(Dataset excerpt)
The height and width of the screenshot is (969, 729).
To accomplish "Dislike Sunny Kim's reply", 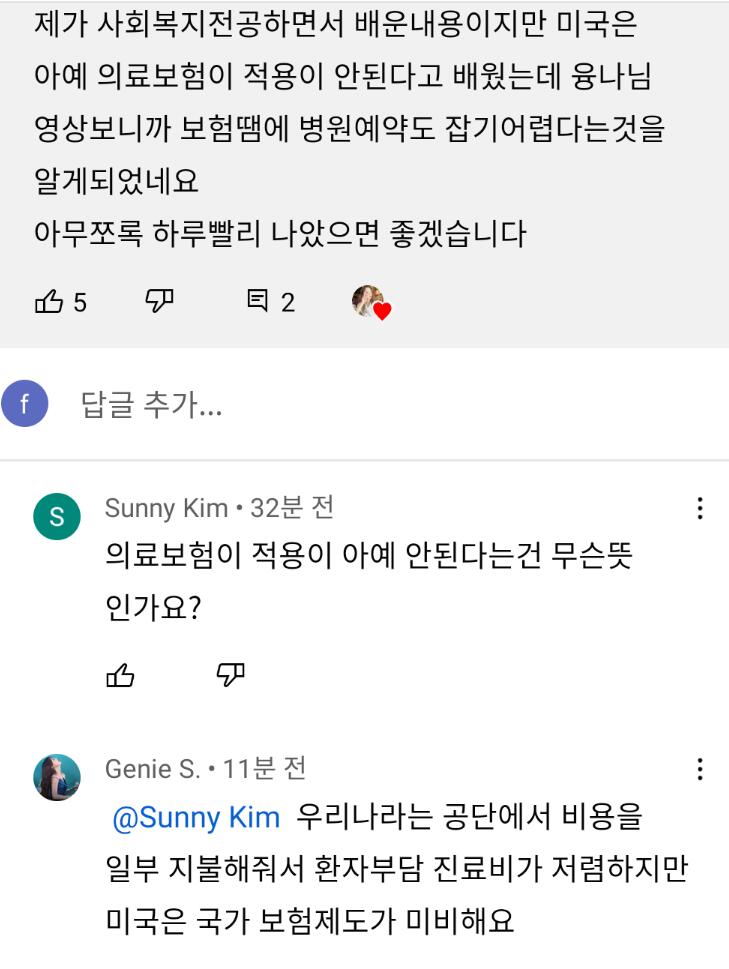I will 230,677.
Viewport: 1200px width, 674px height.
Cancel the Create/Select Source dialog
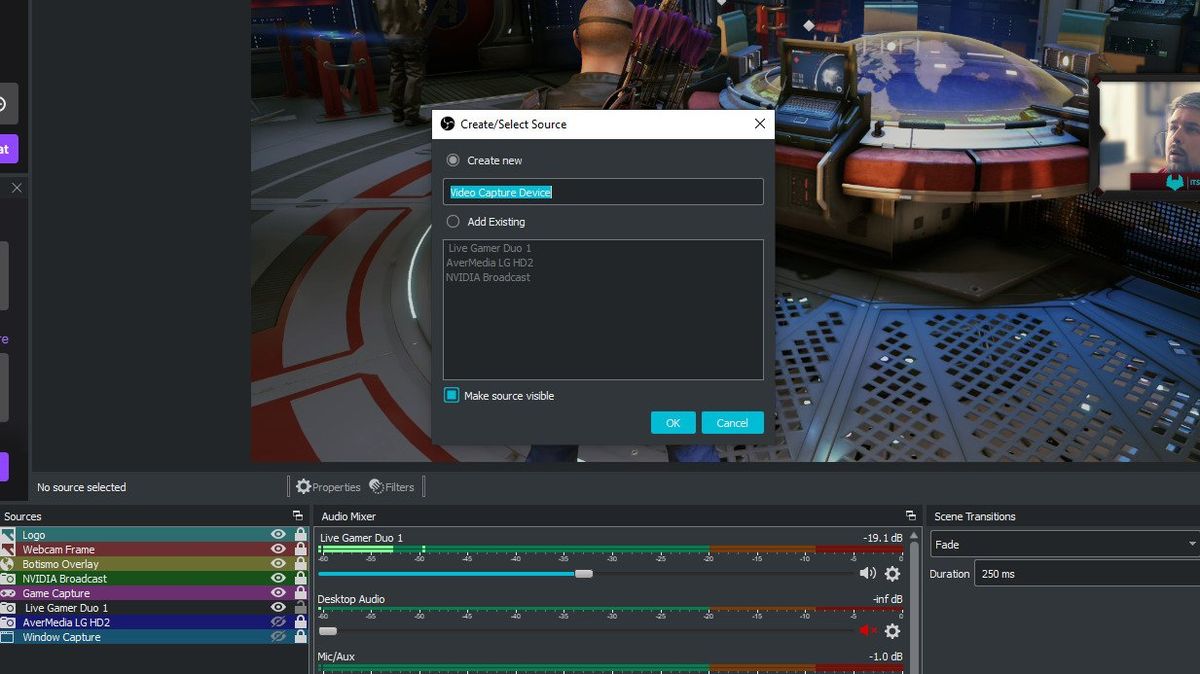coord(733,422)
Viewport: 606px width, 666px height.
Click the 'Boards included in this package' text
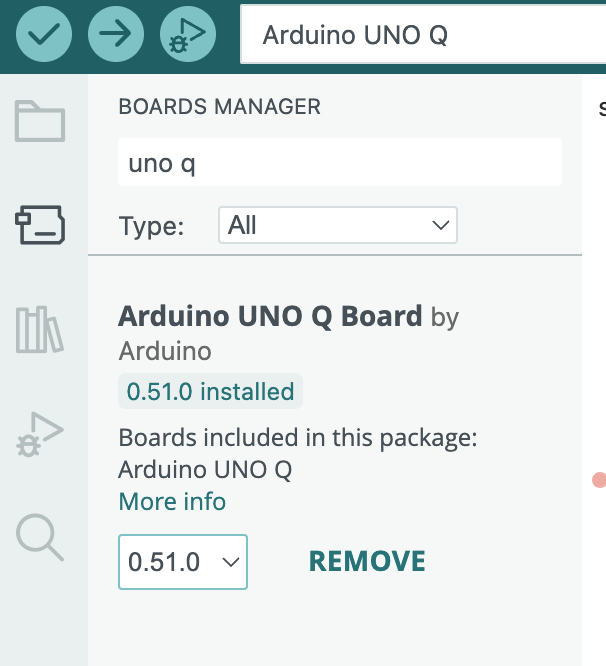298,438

■ Aim ■
Render the part of the records from the line containing "Viewport: 606px width, 666px height." through the end as a JSON list of strings, one string per line and no blank lines. Leave out the pictures.

■ The solution ■
[
  "Viewport: 606px width, 666px height.",
  "Click the 'Boards included in this package' text",
  "298,438"
]